At the same time, I know there are wonderful ways to be a doctor. Come to think of it, I actually had a really nice doctor named David Lynch when I was little [laughs]. Anyway by design there’s an invitation to take on the role of a good doctor, an empathetic observer when you explore Doctor, Doctor or visit Homebound. And I think this is how we change the course of our collective story: by revisiting moments from the past and bringing to the fore perspectives that were systemically silenced or obscured.
WH: There’s something there just in terms of strategy. What do you do when you are confronted with this serious terribleness of a discipline or of individual people, with history or the present, and yet any one vantage is wildly insufficient to even begin to actually consider the whole? What do we do when we get the opportunity to sit down with the doctor or sit down with the establishment and talk about wrongs to be righted, or sometimes wrongs to be wronged? How do we begin to talk about what we owe each other? And so a story with many points of entry, I wonder that it’s efficacious in the way of, say, good faith––thinking, quite necessarily, about the proximal and the short term, without forgetting to hold space for imagining futures.
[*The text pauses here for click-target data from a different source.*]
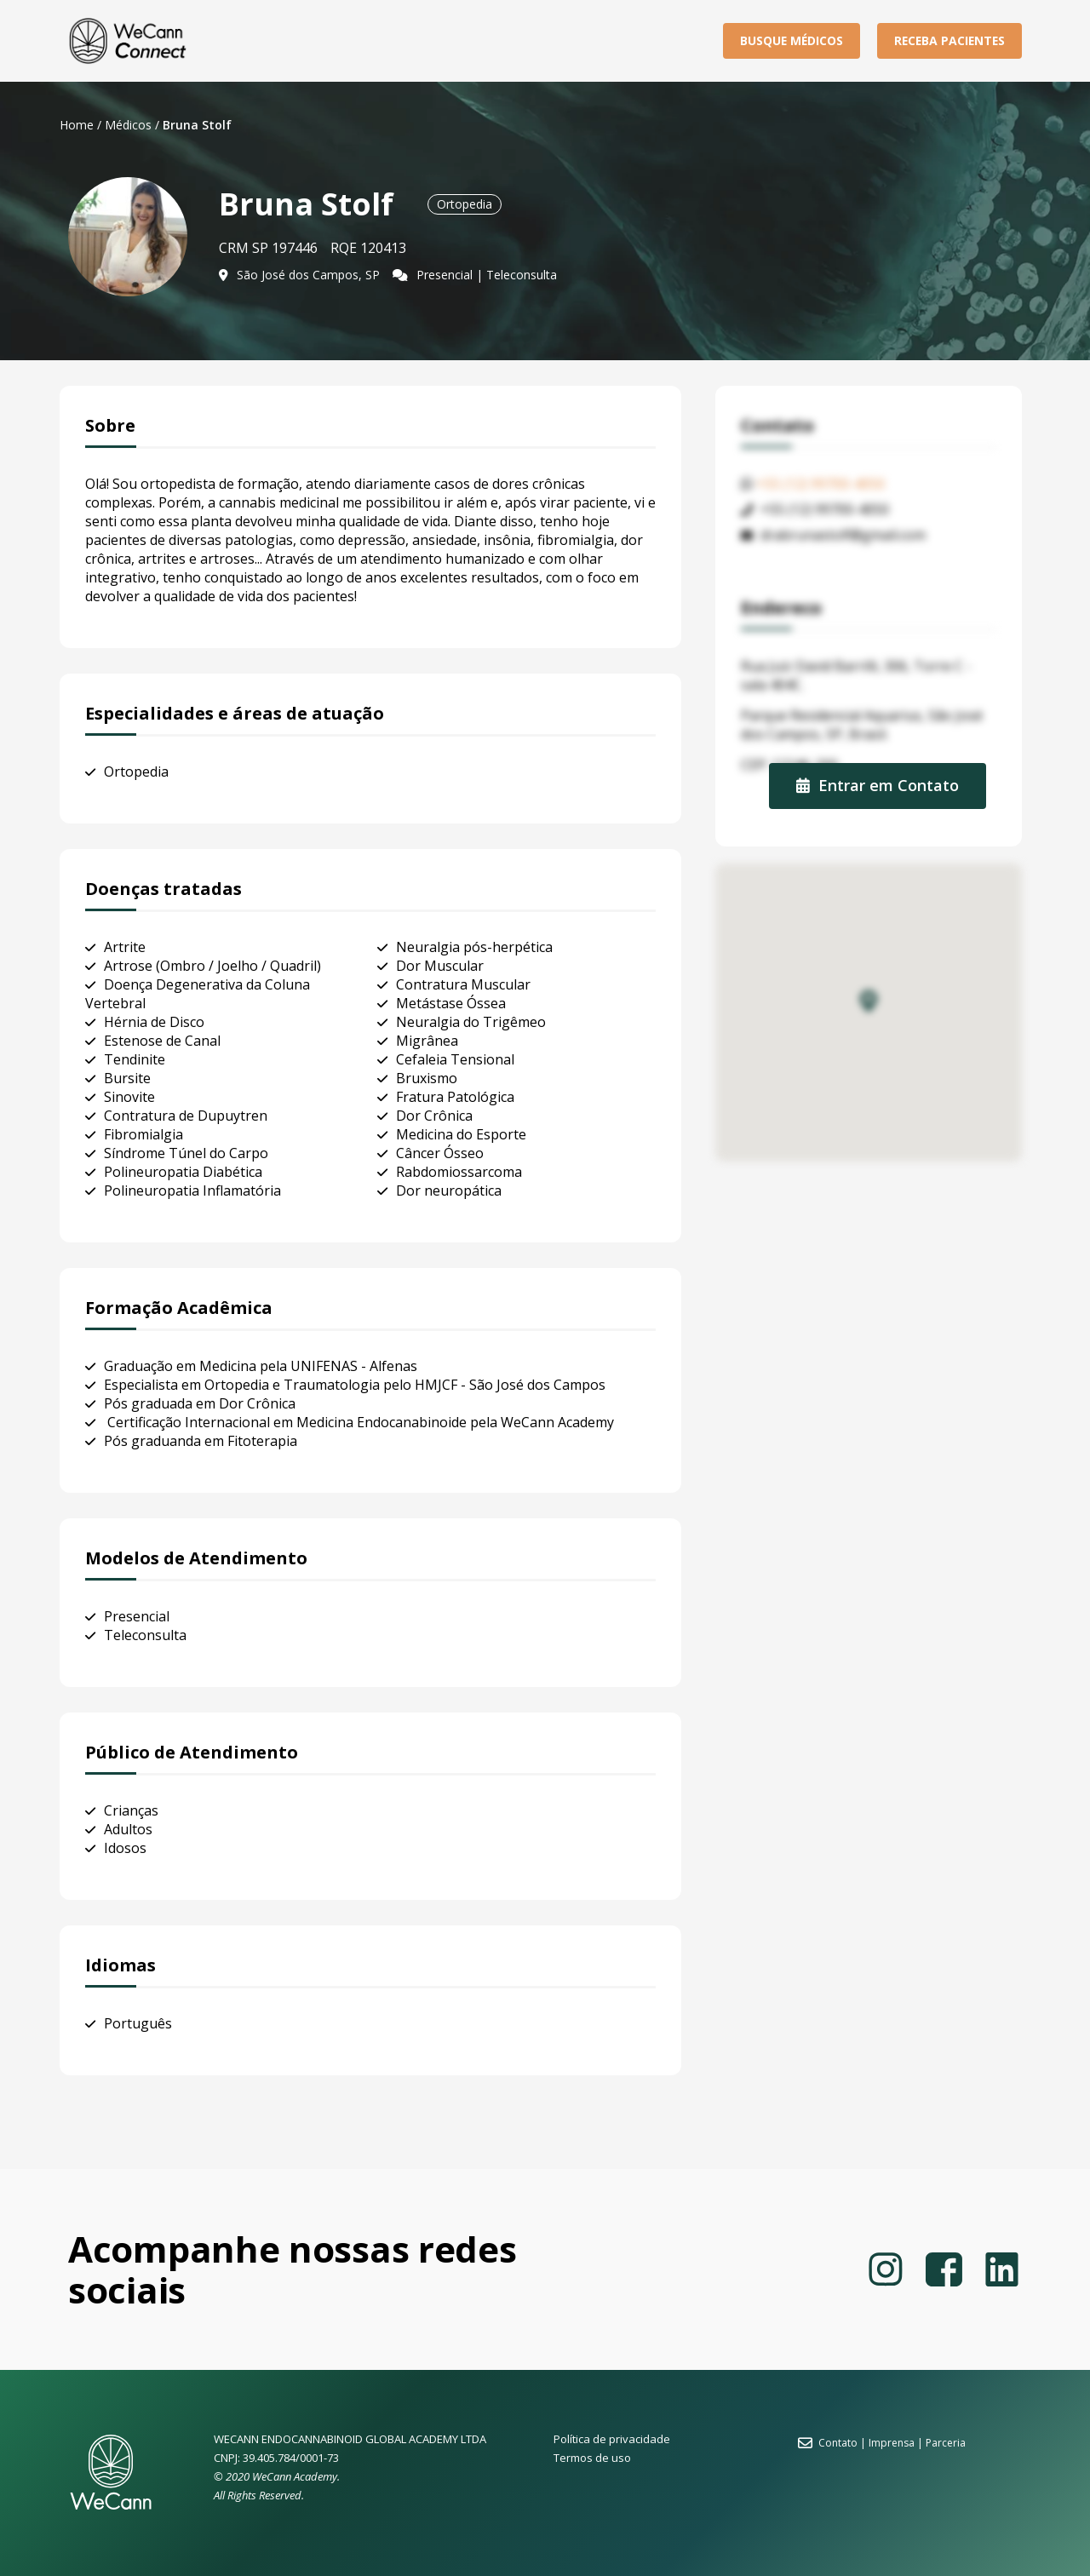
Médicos (128, 125)
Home (77, 125)
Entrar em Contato (877, 785)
I wonder also that empathy is something quite integral to your work and to the show. A collection of opportunities to literally just be exposed to a part of the spectrum of human feeling and human life that maybe you haven't encountered before or that you just don't deal with frequently enough, and the power contained in that to reorient your appreciation of humans as they are.
EK: I just totally agree with this, I think it's about imagining the future into being. That’s a task I feel proud to try to take on: proposing a joyful or humorous way forward. And community has everything to do with that. I've loved moving this series from the virtual reality of a website into physical space because it gave me another opportunity to change the story. Everything is installed very low to prioritize my loved ones who use wheelchairs, or who prefer to sit, or who are shorter in stature. It’s essential and creatively invigorating to consider the many ways we can make space for each other.
Even subconsciously, I think the installation engenders a lot of empathy: people come to see the work and decide to crouch down to look at the drawings. That's such a simple, meaningful gesture. I’m trying to set the stage for those countless compassionate moves that people are so willing to make.